Google Translate — This is the most accurate machine translator I have used for when you want to translate a whole phrase or sentence in a pinch. Also can pronounce words audibly for you. An official, free mobile app is available for Android and iOS.

Verb Conjugation — Type in a verb in the search box and a drop-down menu appears with the verb. Press the conj link in the drop-down menu.

Audio Courses

I am a huge fan of language audio lessons. I believe they are more effective than, say, an actual class with teacher and other students for the following reasons: 1) You get a lot more time actually speaking words you learn, 2) you don’t hear other classmates mangle the Spanish language with a bad accent, 3) you can repeat material if you didn’t quite learn it the first time around, and 4) they are much less expensive.

That said, some audio programs are better than the others. This is how I’d rank the ones I’ve tried:

  1. Pimsleur — Hands down the best audio course there is. There is a lot of repetition and minimal wasted time. Some CDs are available from our local library; more are available through the Prospector inter-library system. Or, buy Pimsleur materials that are downloadable online (use my referral link to get 20% off): it’s a worthwhile investment.
  2. Michel Thomas — The late Michel Thomas didn’t believe in memorization, drills or homework. He believed the onus of learning was on the teacher! You listen in as he teaches two beginning students Spanish. The Prospector inter-library system has beginner copies on loan; or you can buy Michel Thomas Spanish. I particularly recommend his system if you find constant repetition and memorization odious.
  3. Rocket Languages — The courses, comprised of conversations that are dissected, are both practical and entertaining as the creators try to make their courses as amusing as possible. Sometimes, however, the jokes (most of which are made in English) take up too much valuable time that could be better spent repeating Spanish. In contrast, the Pimsleur courses has at least three times as much repetition and review in the same amount of time. Not available from any library; instead, it is purchasable and downloadable on the Internet via risk-free trial.
  4. Living Language — A low-cost language system that emphasizes conversational skills. I found the course to be rather dry and dull, but I see the online reviews are pretty good. Your mileage may vary. The local library has CDs, and so does the Prospector inter-library system. Or buy Living Language Spanish.

Online Courses

Duolingo — Very effective, addictive, and 100% free! How can it be free without ads? As one of the founders at Carnegie Mellon University explained in this super interesting (and humorous) TED Talk, users of this program help translate the World Wide Web while learning a new language. It’s an ingenious concept. Apps are available for Android and iOS; use Duolingo’s website on other operating systems.

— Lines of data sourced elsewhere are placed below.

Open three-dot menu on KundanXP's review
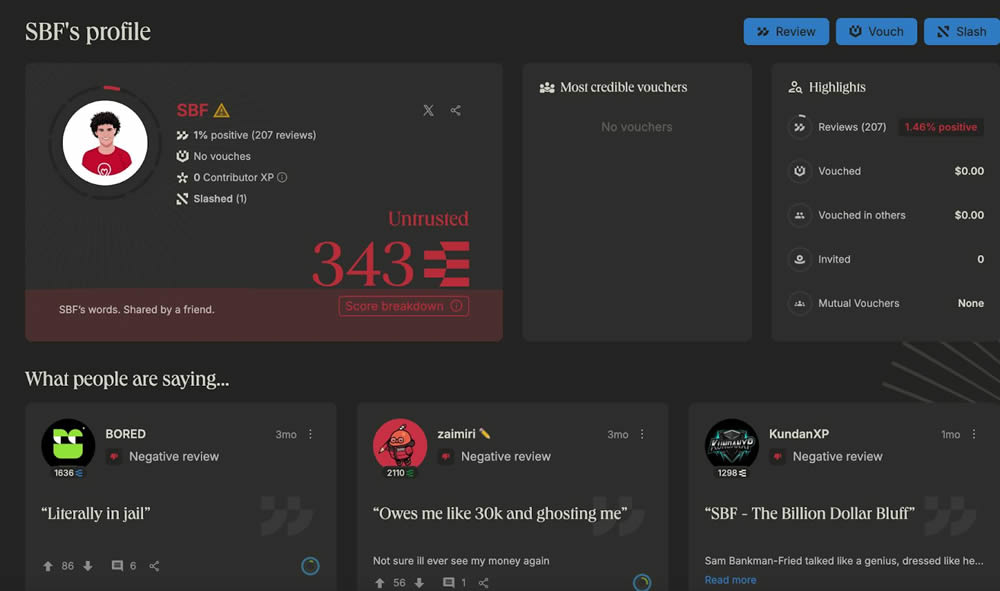This screenshot has width=1000, height=591. point(974,435)
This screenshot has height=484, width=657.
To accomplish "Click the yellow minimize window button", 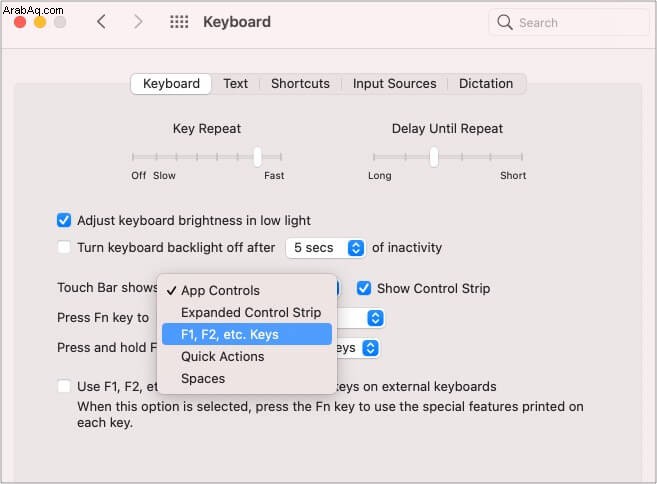I will 40,22.
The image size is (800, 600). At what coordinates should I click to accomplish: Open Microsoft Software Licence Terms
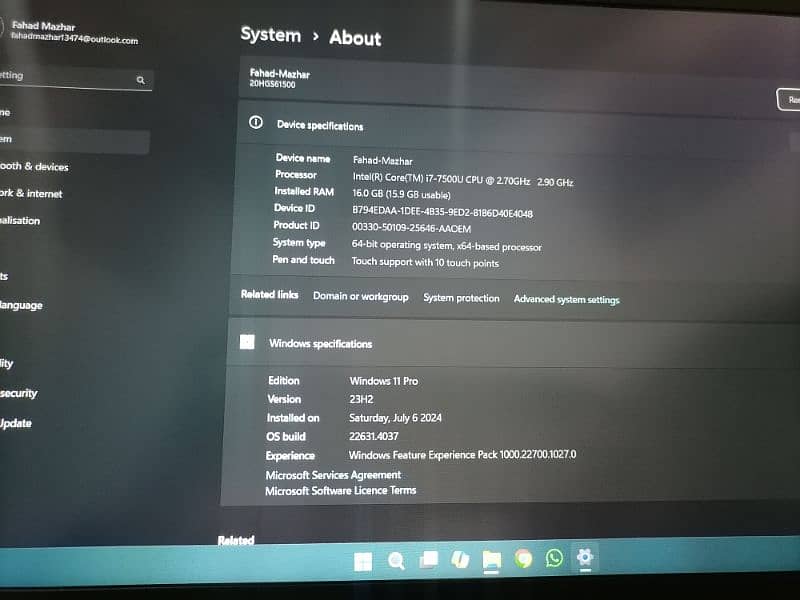click(340, 491)
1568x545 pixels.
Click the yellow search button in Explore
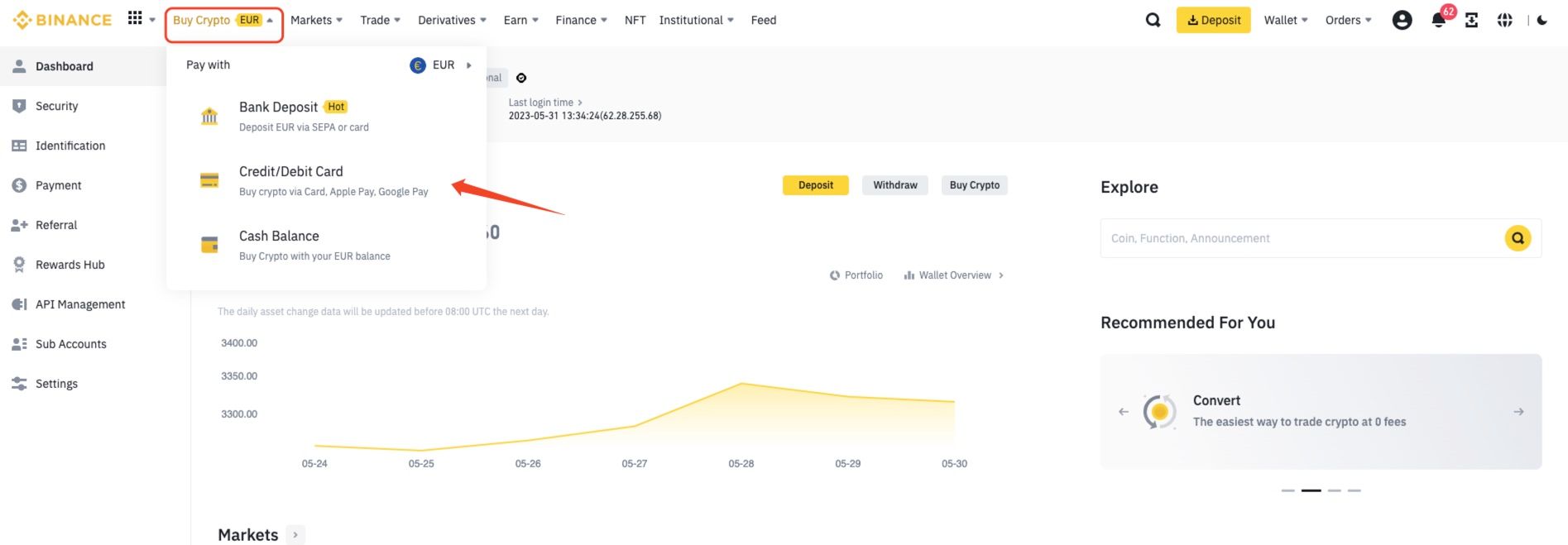pyautogui.click(x=1518, y=238)
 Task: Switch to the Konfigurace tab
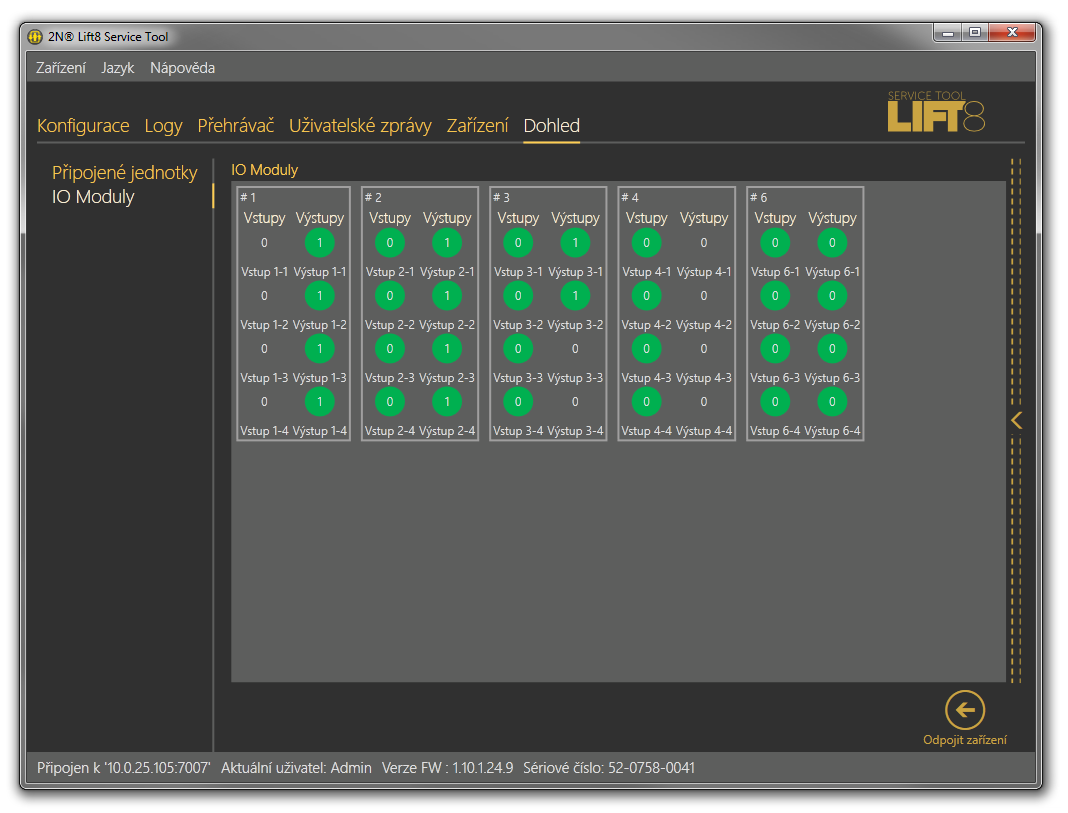83,126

With the above, I believe there is no reason to pay $500 for, say, Rosetta Stone. My recommendation is to use Pimsleur while cooking, cleaning, showering, driving, running, etc., and use Duolingo to learn how to read and write when you can sit down at a computer, tablet or smartphone.


Destinos — A PBS telenovela created in the early 90s to help you learn Spanish. There are 52 episodes, each being under 30 minutes. Every episode quickly reviews the previous one. I thought Destinos was super interesting (particularly because it visited at least four different Spanish-speaking countries) and has a riveting story line.

Vocabulary — You can make your own flashcards on this website, including with audio and quizzes.

TinyCards by Duolingo — The best flashcard app I have encountered! Make your own flashcards or browse public sets. There’s even a setting to pronounce words by Duolingo’s speech engine. Available as a mobile app for iOS and Android, and an excellent web app for any device.


Use of the subjunctive (Indiana-Purdue University Fort Wayne)

Por vs. para (


Forvo — Has audio pronunciations of almost every word in the world, including some brand names.

Bing Translator or Google Translate — Useful when you quickly want to know how to pronounce whole phrases or sentences. The pronunciations are by “machine” but the accent is more accurate than most non-native speakers.

How to pronounce the Spanish ‘r’ (Google Answers) — Suggestions on how to roll your tongue for the single ‘r’ and trill your tongue for the double ‘r.’